WHAT THIS TASK INVOLVES -> Which lines in the entries below contain the string "beside"? Copy each of those lines in full, treating uppercase and lowercase as different.
----- DATA PROVIDED
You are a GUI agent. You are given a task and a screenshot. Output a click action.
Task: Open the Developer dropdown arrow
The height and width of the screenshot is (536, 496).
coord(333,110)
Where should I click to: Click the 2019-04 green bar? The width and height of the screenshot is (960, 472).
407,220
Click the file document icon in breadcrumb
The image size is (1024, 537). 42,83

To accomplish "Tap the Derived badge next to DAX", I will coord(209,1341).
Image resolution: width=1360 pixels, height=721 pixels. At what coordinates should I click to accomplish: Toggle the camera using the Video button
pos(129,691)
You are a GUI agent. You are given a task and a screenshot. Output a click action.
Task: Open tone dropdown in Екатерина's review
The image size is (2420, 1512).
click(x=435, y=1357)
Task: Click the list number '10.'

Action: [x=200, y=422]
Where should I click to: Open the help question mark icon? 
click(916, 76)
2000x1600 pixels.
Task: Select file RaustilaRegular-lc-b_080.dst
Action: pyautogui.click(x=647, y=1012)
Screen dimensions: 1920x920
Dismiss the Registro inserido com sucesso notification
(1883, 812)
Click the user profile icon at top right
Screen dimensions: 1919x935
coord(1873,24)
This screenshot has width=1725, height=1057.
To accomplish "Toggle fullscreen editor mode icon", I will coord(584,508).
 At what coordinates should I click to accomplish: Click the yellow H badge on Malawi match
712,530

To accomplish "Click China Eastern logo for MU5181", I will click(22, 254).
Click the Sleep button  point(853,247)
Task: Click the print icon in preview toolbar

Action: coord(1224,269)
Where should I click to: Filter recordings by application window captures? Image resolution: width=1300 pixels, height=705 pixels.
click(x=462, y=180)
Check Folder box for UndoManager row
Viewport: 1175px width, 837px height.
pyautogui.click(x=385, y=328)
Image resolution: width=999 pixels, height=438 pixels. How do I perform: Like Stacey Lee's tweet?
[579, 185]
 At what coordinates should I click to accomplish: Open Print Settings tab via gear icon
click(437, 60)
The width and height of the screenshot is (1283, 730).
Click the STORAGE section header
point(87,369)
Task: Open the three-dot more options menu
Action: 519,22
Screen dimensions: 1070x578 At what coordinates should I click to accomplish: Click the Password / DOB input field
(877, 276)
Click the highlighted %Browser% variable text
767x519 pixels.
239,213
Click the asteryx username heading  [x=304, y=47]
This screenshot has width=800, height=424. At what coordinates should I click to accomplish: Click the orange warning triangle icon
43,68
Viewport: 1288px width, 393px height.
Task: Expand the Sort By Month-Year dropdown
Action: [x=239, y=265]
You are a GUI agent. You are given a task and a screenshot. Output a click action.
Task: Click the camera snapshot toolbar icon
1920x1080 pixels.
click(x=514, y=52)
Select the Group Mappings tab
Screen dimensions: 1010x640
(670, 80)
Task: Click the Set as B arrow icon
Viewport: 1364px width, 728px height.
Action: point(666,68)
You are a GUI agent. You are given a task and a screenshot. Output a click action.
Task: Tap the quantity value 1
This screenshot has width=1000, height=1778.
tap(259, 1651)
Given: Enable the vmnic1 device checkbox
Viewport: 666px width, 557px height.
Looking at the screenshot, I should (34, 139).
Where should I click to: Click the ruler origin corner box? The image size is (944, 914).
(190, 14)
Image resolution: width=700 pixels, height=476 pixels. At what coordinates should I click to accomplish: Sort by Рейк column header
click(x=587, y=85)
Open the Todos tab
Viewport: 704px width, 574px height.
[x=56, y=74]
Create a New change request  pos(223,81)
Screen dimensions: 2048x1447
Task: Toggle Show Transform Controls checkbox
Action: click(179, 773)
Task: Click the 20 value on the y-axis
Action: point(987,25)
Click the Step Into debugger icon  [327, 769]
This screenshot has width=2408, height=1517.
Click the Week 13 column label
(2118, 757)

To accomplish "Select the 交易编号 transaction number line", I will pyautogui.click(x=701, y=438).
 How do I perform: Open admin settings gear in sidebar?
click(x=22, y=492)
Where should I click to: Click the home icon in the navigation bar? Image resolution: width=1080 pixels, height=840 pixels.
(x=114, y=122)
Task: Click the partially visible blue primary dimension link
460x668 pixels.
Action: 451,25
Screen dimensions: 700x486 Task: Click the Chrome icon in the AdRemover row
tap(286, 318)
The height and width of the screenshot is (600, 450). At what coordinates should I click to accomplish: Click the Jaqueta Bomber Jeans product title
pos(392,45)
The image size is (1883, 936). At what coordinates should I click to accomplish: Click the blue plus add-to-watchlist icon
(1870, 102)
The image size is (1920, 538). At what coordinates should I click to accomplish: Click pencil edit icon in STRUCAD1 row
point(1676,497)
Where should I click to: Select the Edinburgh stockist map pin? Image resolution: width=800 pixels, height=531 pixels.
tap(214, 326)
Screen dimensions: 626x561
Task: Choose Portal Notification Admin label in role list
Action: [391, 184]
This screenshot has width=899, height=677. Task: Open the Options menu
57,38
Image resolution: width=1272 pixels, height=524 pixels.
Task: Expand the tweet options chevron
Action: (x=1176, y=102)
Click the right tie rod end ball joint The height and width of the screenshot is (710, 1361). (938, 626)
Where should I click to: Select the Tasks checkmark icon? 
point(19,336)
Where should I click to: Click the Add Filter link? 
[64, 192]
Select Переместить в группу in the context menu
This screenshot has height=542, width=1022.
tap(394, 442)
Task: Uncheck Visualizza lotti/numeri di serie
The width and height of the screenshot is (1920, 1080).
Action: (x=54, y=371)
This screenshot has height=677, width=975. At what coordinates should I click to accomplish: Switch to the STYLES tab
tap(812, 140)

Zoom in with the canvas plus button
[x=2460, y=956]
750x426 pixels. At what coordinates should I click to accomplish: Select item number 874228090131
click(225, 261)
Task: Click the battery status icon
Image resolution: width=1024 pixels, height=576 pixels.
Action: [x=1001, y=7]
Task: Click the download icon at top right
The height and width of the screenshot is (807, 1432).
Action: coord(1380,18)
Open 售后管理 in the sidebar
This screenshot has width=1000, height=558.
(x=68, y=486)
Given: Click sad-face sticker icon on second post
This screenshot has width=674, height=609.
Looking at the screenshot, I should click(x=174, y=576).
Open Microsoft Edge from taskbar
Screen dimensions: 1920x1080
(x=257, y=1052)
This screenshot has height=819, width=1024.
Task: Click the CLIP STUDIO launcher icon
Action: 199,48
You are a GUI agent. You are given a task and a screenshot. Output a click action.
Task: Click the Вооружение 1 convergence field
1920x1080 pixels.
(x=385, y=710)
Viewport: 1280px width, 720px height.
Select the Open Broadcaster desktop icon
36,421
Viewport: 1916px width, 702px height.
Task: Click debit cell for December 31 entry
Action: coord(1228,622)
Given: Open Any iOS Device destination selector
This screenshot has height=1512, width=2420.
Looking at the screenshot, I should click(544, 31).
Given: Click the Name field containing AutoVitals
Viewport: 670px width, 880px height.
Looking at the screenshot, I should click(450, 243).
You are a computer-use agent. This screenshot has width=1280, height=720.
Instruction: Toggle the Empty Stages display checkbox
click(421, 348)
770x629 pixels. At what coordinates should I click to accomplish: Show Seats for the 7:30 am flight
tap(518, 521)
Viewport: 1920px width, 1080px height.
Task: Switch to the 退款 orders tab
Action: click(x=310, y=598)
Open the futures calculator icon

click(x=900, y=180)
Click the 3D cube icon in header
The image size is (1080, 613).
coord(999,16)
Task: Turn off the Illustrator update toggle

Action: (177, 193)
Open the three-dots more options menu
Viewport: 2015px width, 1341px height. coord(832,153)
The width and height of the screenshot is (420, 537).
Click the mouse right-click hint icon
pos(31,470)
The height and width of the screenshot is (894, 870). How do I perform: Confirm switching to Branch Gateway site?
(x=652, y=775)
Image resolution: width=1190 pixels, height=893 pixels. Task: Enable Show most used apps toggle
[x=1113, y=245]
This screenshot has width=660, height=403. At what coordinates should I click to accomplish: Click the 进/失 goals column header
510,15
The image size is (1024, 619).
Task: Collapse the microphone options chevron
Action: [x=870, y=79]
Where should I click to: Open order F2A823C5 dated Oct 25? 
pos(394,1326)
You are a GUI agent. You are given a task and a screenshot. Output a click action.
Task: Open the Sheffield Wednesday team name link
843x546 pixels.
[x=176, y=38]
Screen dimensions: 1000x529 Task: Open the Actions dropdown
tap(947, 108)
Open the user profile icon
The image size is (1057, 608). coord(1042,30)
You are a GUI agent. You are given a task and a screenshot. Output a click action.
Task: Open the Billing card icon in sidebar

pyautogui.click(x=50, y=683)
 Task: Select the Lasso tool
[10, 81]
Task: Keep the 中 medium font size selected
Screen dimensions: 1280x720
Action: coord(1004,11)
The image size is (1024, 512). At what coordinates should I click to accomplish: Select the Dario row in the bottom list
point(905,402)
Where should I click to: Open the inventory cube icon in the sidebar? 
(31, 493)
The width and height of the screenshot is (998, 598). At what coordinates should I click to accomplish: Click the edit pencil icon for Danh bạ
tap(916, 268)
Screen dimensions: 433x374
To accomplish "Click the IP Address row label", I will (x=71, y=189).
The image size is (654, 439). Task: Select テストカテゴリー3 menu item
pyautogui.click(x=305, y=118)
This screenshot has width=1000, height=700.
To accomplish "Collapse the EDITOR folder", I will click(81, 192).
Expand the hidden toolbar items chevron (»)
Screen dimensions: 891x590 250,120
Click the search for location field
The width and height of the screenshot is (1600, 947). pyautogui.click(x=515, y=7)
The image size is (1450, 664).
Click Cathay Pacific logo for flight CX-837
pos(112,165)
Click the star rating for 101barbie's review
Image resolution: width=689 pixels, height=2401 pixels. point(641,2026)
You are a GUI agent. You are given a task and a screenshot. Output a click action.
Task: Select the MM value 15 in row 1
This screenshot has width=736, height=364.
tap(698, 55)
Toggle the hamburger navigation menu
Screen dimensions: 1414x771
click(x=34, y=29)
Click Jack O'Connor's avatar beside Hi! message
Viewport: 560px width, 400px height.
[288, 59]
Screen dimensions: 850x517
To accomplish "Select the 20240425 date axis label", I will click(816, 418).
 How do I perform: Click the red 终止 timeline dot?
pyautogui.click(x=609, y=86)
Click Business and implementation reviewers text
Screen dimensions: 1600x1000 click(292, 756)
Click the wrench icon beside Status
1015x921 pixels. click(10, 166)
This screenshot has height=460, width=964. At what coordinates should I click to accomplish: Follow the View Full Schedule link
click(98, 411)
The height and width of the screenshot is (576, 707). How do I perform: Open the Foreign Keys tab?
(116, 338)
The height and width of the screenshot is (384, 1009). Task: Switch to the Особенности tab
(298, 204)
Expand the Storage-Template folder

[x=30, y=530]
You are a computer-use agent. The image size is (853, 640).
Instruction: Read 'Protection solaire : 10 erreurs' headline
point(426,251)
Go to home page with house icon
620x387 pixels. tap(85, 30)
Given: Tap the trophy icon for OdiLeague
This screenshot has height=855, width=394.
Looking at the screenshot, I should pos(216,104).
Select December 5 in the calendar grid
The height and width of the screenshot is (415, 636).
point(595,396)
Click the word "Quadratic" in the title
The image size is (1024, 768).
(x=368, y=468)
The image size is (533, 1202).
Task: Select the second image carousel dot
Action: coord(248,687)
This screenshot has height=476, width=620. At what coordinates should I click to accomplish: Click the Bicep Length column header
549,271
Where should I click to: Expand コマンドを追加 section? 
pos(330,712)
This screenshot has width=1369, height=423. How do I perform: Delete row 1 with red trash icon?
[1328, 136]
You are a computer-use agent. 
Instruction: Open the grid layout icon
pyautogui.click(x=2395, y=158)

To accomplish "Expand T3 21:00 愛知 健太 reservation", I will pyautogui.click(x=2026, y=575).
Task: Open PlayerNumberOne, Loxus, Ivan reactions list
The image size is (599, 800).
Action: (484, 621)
----------
TASK OUTPUT ->
Click Jack O'Connor's avatar beside Hi! message
Click the wrench icon beside Status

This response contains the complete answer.